Even though Scotland is not independent, throughout history it has had its own legal system, church, schools and culture. Since 1999, Scotland has had its own parliament, the Scottish Parliament. It was devolved from the British parliament, which still controls many things regarding Scotland.
The Flag of Scotland is blue with a white diagonal cross. This is the cross of Saint Andrew, who is the patron saint of Scotland. Some other symbols used for Scotland are a thistle, and a lion rampant.
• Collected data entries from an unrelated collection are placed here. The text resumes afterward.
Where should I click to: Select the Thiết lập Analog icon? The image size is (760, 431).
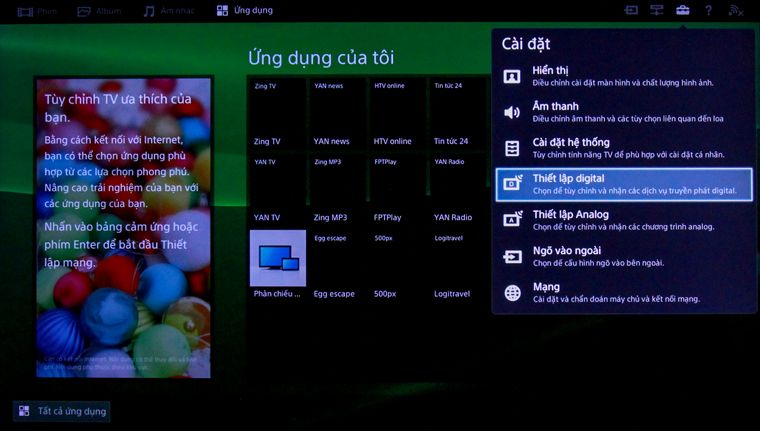[512, 220]
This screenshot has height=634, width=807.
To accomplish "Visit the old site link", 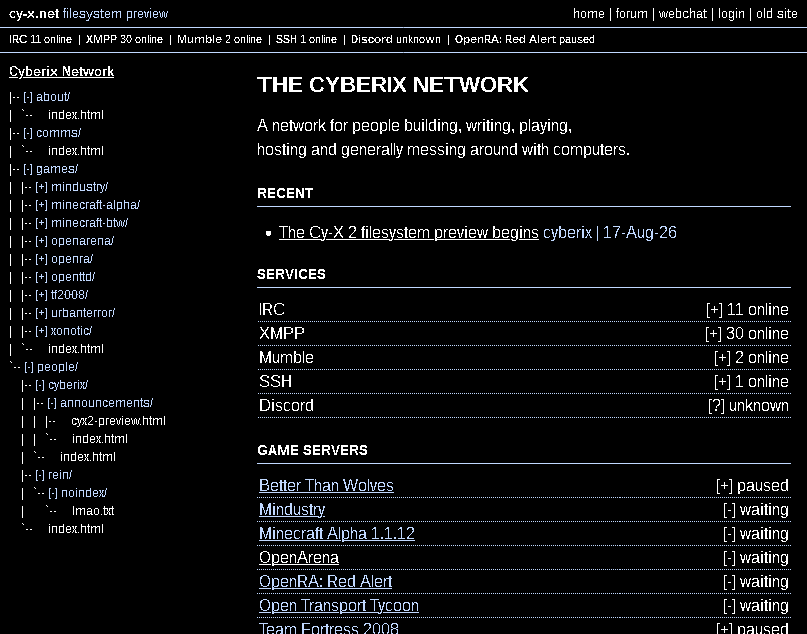I will point(777,13).
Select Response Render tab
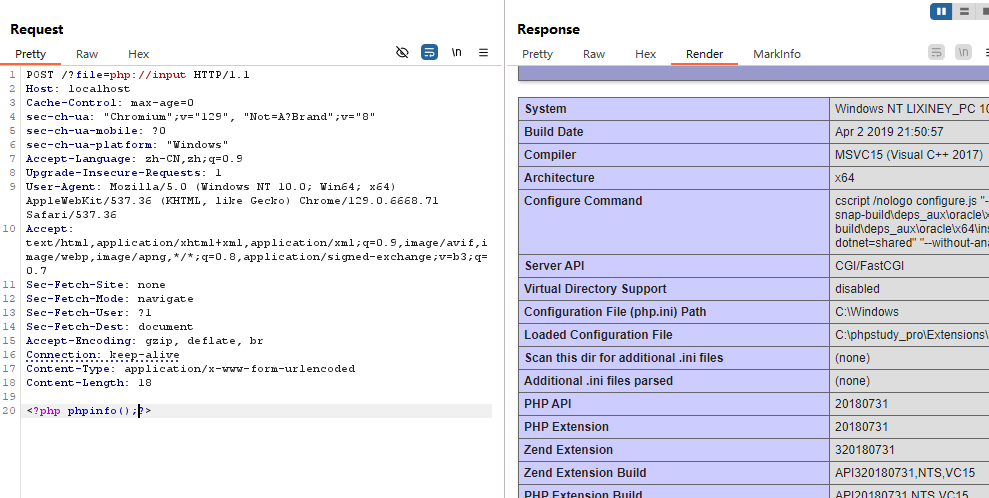The image size is (989, 498). coord(704,54)
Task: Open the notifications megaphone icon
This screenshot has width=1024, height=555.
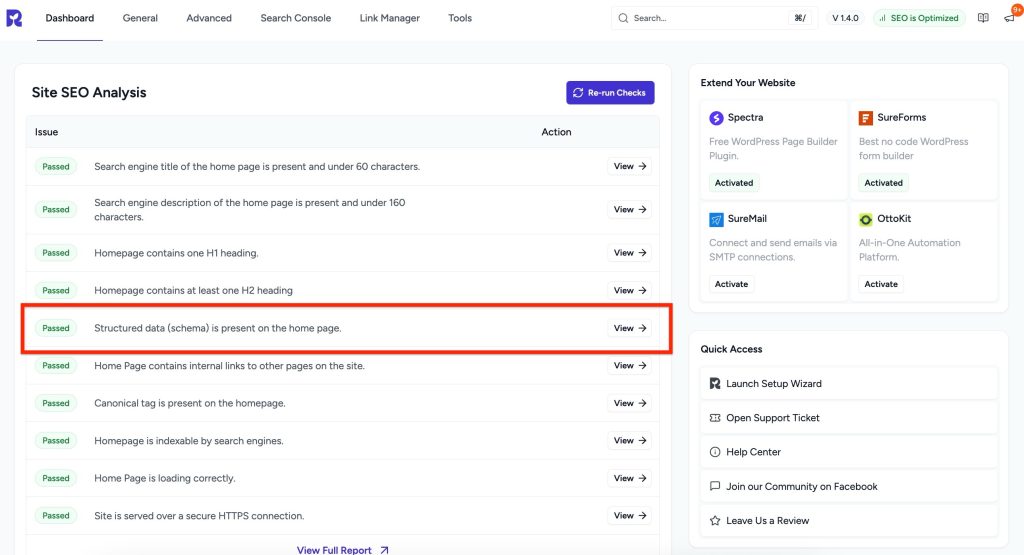Action: [1009, 18]
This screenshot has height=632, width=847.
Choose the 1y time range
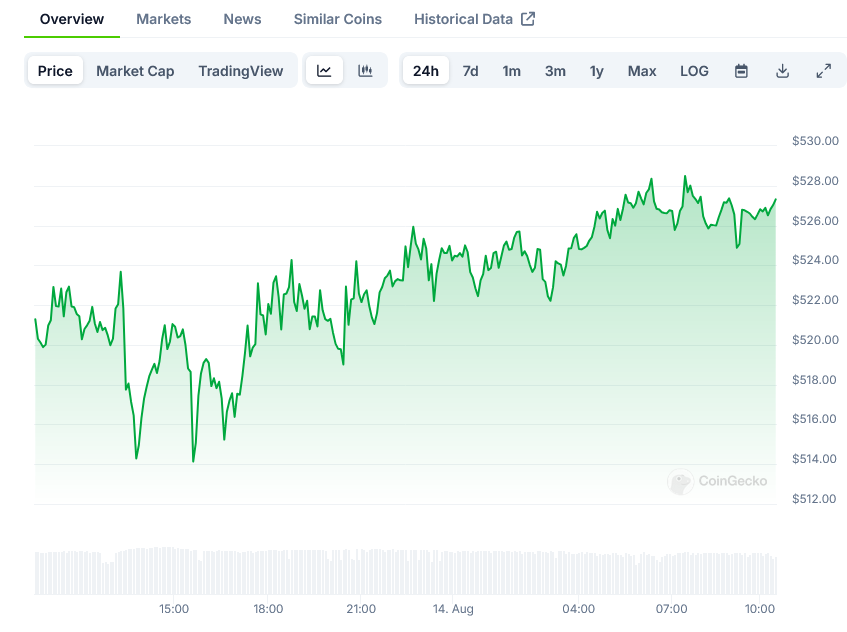pyautogui.click(x=596, y=71)
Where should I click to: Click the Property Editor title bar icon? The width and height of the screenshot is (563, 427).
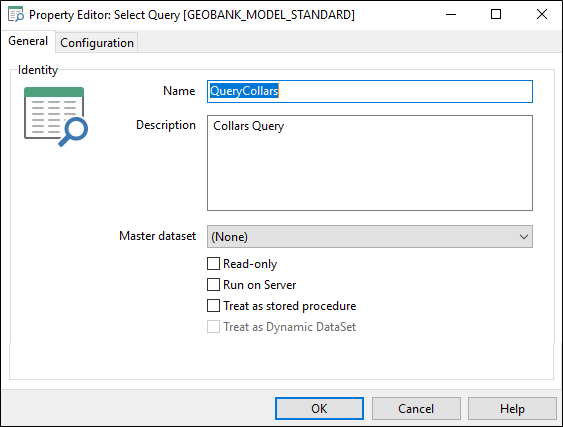[15, 15]
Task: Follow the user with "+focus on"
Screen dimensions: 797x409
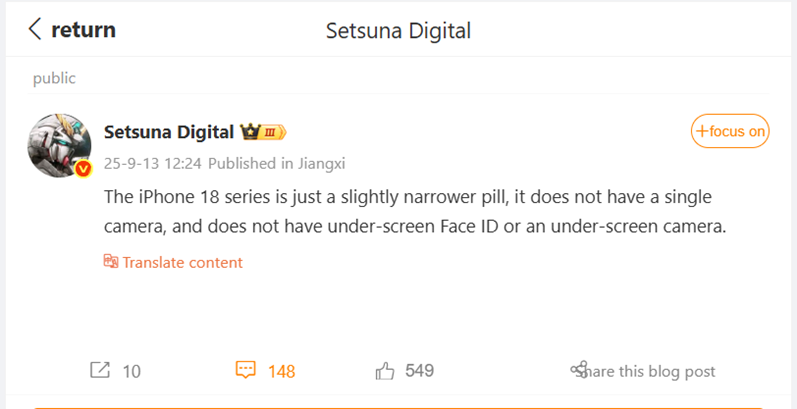Action: [x=730, y=131]
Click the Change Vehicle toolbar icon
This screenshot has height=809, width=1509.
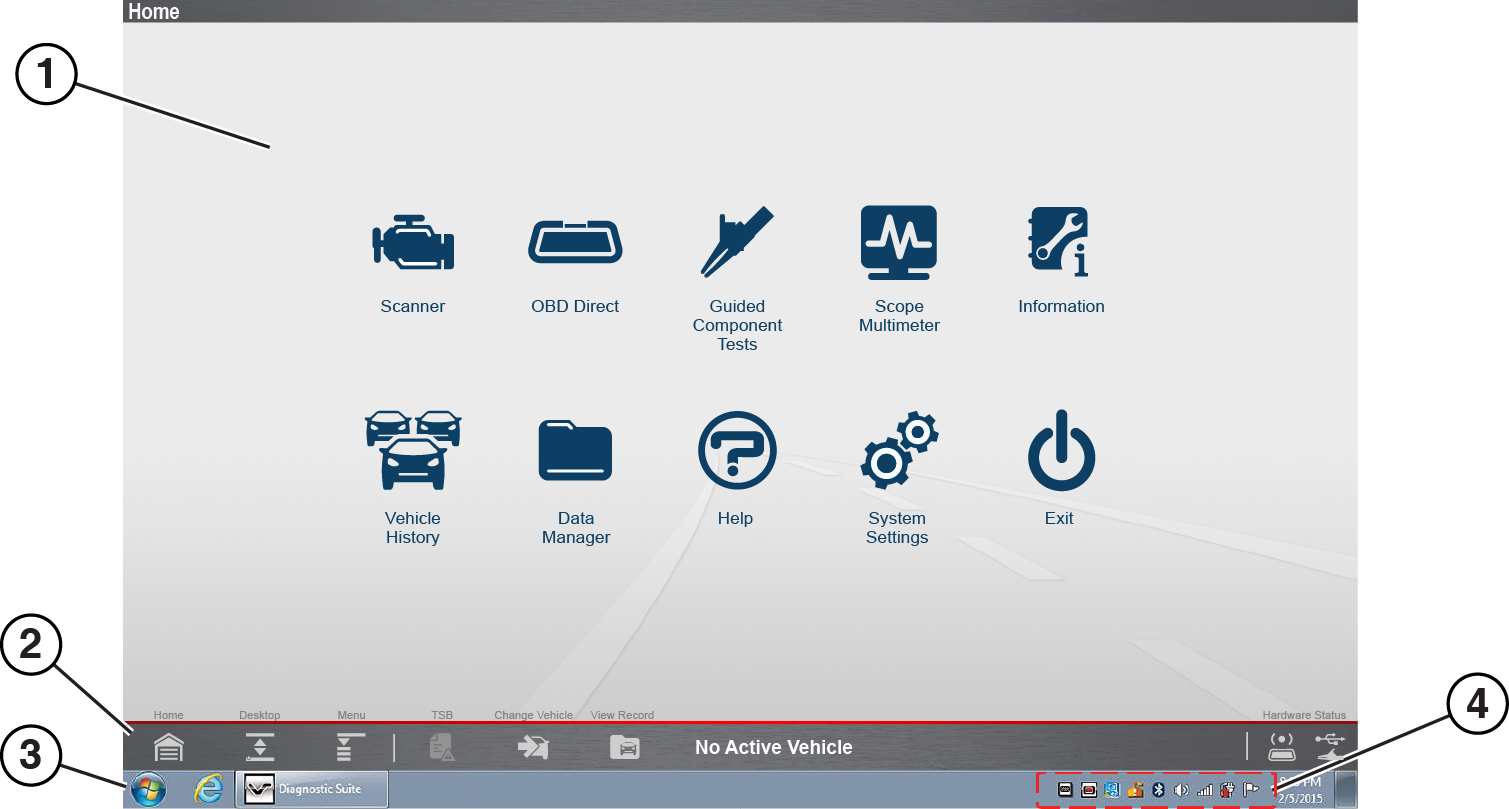533,747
The size of the land of Scotland is 78,772km² (30,414 sq mi). Scotland's only land border is with England, and runs for 96 kilometres (60 mi) across. The Atlantic Ocean borders the west coast and the North Sea is to the east. The island of Ireland is only 30 kilometres (20 mi) from the southern part of Kintyre, Norway is 305 kilometers (190 mi) to the east and the Faroe Islands are 270 kilometres (168 mi) to the north. Scotland's land also includes several islands, including the Inner and Outer Hebrides off the west coast and the archipelagoes of Orkney and Shetland to the north of the mainland.
Compared to the other areas of the islands of Great Britain and Ireland, Scotland is sparsely populated, most especially the northwestern half of it. The main geographical feature that dictates this is the Highland Boundary Fault which roughly splits the country in half from the southwest to the northeast.
To the north and west of the Highland Boundary Fault are the more mountainous Scottish Highlands and islands, and this half of the country contains less than 5% of the total population. To the south and east of the Highland Boundary Fault is the Scottish Lowlands, which contain the vast majority (about 75%) of the Scottish population, and 3 of the 4 biggest cities (Glasgow which is 1st, Edinburgh which is 2nd, and Dundee which is 4th). Below the lowlands are the Southern Uplands which are hilly, but not as hilly at the Highlands. They are less densely populated than the lowlands, but still a lot more dense than the highlands and islands.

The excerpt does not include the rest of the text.